### Entries provided
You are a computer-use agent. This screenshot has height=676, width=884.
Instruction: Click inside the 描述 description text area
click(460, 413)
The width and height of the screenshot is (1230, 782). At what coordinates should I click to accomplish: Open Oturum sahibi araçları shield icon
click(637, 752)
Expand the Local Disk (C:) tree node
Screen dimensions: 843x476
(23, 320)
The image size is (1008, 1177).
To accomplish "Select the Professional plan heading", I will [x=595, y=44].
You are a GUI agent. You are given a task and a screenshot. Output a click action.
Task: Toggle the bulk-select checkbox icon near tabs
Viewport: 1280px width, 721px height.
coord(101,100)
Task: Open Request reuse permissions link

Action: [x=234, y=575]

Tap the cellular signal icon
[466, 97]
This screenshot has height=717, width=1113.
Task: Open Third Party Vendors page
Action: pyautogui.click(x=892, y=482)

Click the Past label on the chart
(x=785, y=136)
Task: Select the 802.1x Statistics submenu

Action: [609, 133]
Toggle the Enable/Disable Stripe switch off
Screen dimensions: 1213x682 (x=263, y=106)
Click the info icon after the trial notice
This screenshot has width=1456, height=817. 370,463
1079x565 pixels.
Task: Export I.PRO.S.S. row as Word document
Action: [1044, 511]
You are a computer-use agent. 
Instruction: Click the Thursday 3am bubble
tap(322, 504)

### Problem to work on
Return the whole listing as it stands. Nothing may be altered.

### Answer for the task
You are a computer-use agent. This screenshot has height=676, width=884.
Instruction: Click inside the 描述 description text area
click(460, 413)
The width and height of the screenshot is (1230, 782). At what coordinates should I click to accomplish: Open Oturum sahibi araçları shield icon
click(637, 752)
Expand the Local Disk (C:) tree node
Screen dimensions: 843x476
(23, 320)
The image size is (1008, 1177).
To accomplish "Select the Professional plan heading", I will [x=595, y=44].
You are a GUI agent. You are given a task and a screenshot. Output a click action.
Task: Toggle the bulk-select checkbox icon near tabs
Viewport: 1280px width, 721px height.
coord(101,100)
Task: Open Request reuse permissions link

Action: [x=234, y=575]

Tap the cellular signal icon
[466, 97]
This screenshot has height=717, width=1113.
Task: Open Third Party Vendors page
Action: pyautogui.click(x=892, y=482)

Click the Past label on the chart
(x=785, y=136)
Task: Select the 802.1x Statistics submenu

Action: [609, 133]
Toggle the Enable/Disable Stripe switch off
Screen dimensions: 1213x682 (x=263, y=106)
Click the info icon after the trial notice
This screenshot has width=1456, height=817. 370,463
1079x565 pixels.
Task: Export I.PRO.S.S. row as Word document
Action: [1044, 511]
You are a computer-use agent. 
Instruction: Click the Thursday 3am bubble
tap(322, 504)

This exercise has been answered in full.